• Dataset extract:
^^^^

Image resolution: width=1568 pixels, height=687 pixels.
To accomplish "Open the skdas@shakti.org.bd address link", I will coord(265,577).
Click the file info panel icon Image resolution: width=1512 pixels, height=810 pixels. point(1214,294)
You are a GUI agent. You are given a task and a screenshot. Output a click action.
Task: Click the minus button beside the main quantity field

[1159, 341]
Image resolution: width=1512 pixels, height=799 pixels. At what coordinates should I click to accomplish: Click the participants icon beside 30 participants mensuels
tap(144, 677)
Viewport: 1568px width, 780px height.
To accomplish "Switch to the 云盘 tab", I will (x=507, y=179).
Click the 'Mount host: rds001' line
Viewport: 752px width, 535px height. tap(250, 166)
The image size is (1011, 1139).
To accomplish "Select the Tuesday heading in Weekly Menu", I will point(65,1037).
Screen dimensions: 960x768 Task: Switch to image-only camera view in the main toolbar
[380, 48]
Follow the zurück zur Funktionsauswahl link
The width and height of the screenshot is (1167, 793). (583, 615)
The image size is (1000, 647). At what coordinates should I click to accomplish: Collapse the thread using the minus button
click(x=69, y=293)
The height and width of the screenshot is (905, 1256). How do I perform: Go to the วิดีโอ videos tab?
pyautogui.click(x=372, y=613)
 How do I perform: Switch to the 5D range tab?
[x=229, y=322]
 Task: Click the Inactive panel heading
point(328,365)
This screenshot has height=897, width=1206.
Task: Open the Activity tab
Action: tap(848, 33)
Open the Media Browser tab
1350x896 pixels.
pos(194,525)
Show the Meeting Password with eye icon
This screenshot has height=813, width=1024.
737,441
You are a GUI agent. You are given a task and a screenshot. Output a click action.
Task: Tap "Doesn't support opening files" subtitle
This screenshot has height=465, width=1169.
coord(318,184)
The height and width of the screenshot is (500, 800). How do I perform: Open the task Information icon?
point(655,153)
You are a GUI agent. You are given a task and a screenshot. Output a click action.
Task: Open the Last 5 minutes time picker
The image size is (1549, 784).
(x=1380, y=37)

^^^^

• Requirements:
Rewrite all of the items above, swapping "minus" for "plus" wherever it appears and leaving everything else unchanged.

• The answer:
Image resolution: width=1568 pixels, height=687 pixels.
To accomplish "Open the skdas@shakti.org.bd address link", I will coord(265,577).
Click the file info panel icon Image resolution: width=1512 pixels, height=810 pixels. point(1214,294)
You are a GUI agent. You are given a task and a screenshot. Output a click action.
Task: Click the plus button beside the main quantity field

[1159, 341]
Image resolution: width=1512 pixels, height=799 pixels. At what coordinates should I click to accomplish: Click the participants icon beside 30 participants mensuels
tap(144, 677)
Viewport: 1568px width, 780px height.
To accomplish "Switch to the 云盘 tab", I will (x=507, y=179).
Click the 'Mount host: rds001' line
Viewport: 752px width, 535px height. tap(250, 166)
The image size is (1011, 1139).
To accomplish "Select the Tuesday heading in Weekly Menu", I will point(65,1037).
Screen dimensions: 960x768 Task: Switch to image-only camera view in the main toolbar
[380, 48]
Follow the zurück zur Funktionsauswahl link
The width and height of the screenshot is (1167, 793). (583, 615)
The image size is (1000, 647). At what coordinates should I click to accomplish: Collapse the thread using the plus button
click(x=69, y=293)
The height and width of the screenshot is (905, 1256). How do I perform: Go to the วิดีโอ videos tab?
pyautogui.click(x=372, y=613)
 How do I perform: Switch to the 5D range tab?
[x=229, y=322]
 Task: Click the Inactive panel heading
point(328,365)
This screenshot has height=897, width=1206.
Task: Open the Activity tab
Action: tap(848, 33)
Open the Media Browser tab
1350x896 pixels.
pos(194,525)
Show the Meeting Password with eye icon
This screenshot has height=813, width=1024.
737,441
You are a GUI agent. You are given a task and a screenshot. Output a click action.
Task: Tap "Doesn't support opening files" subtitle
This screenshot has height=465, width=1169.
coord(318,184)
The height and width of the screenshot is (500, 800). How do I perform: Open the task Information icon?
point(655,153)
You are a GUI agent. You are given a task and a screenshot. Output a click action.
Task: Open the Last 5 minutes time picker
The image size is (1549, 784).
(x=1380, y=37)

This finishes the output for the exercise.